The water inflow in the upper reaches of the Yellow River, the country's second longest, has continuously shrunk since the 1990s due to dry and warm weather caused by global warming, meteorologists with Qinghai Meteorological Bureau said.
The bureau's statistics show average runoff reached 375 cubic metres per second in 2002, only 58 percent of the average volume in past decades, reported China Daily on Tuesday.
Rainfall, which provides the main inflow of water into the river's upper reaches, has seen sharp reductions in recent years.
At the same time, evaporation in rivers across the country is expected to increase by 15 percent, said Ding Yihui, an expert from China Meteorological Administration.
Ding said global warming could reduce crop outputs across the country by 5 to 10 percent in 2030, Xinhua said.
Overuse of energy and excessive discharge of greenhouse gases such as carbon dioxide are both main causes of global warming.
Water shortages in the Yellow River have already cut down on crop outputs along the river basin's grain production provinces such as Henan and Shandong.
Since 1998, Qinghai has started campaigns to increase rainfall in upstream areas of the Yellow River.
Besides declines in the water level, the Yellow River is faced with many other challenges including shrinking watercourses in the lower reaches and higher levels of silt, water experts said at a meeting on Yellow River control and management over the weekend in Zhengzhou, capital of Central China's Henan Province.

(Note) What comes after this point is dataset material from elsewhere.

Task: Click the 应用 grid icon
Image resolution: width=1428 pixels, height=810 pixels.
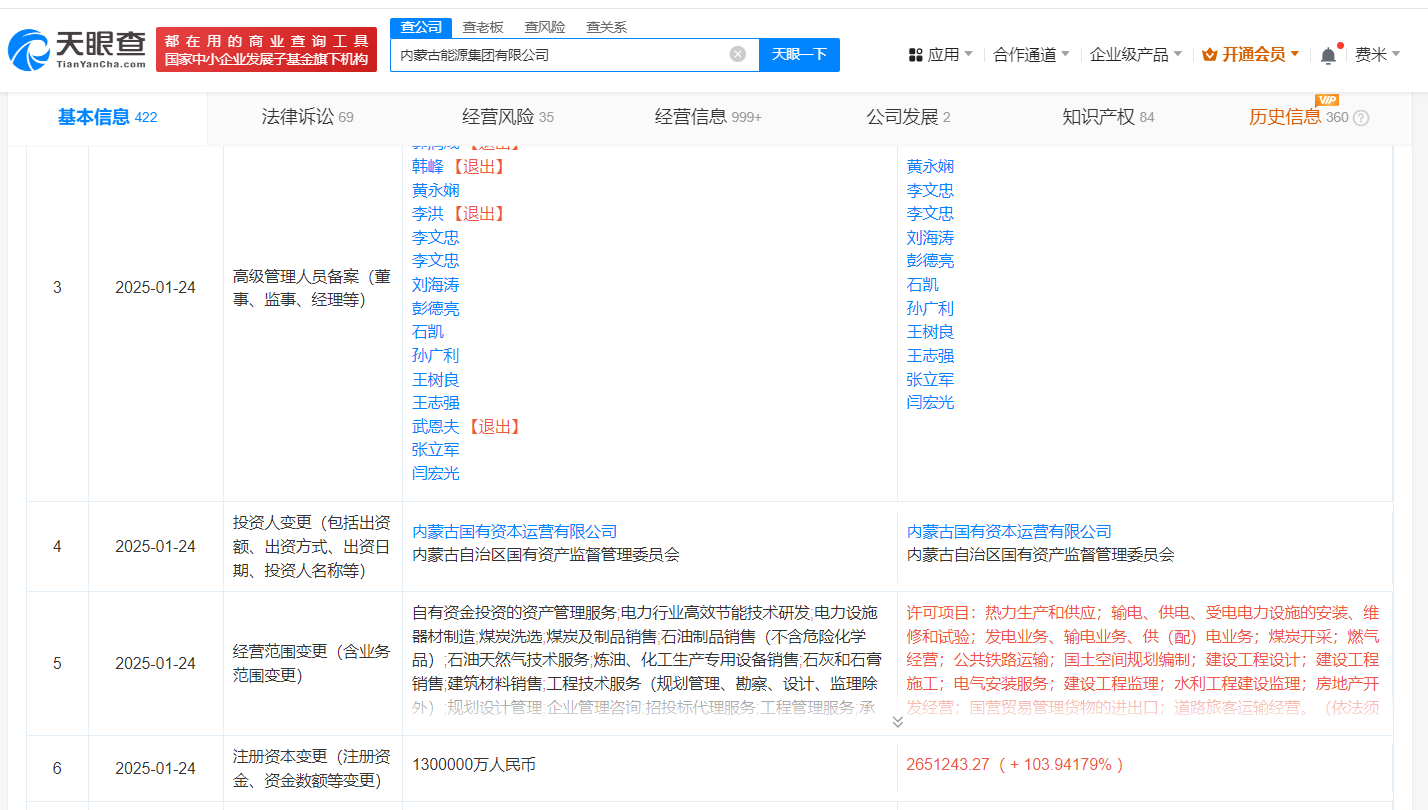Action: point(915,55)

Sediment on the river bed in Shandong and Henan provinces has filled up many watercourses, threatening people's safety, said Chen Lei, vice-minister of water resources.
More than 1.8 million people live in the flood plains in Henan and Shandong provinces along the lower reaches.

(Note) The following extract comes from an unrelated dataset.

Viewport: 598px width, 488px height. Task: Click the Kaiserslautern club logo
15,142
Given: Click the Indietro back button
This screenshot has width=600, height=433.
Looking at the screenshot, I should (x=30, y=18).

The river's principal problem has always been the silt deposits caused by exceptionally high levels of sediment.
The river now carries some 1.6 billion tons of silt annually with a quarter of this deposited on the river bed downstream, water experts said.
The river bed in the lower reaches was up to 10 meters higher than the surrounding fields in the Henan and Shandong sections, leading to the Yellow River being described as a "hanging river."
Worst of all, a substantial amount of sediment left behind has contributed to the silting of the river course. This has significantly raised the river bed and built up another "hanging river" between its trunk stream and the flood plains bordering it.
Once a notorious troublemaker, the Yellow River used to regularly burst it banks and change its course every century or so.
The 5,464-kilometre-long Yellow River originates on the Qinghai-Tibet Plateau, winds its way through eight provinces and autonomous regions, and empties into the Bohai Sea.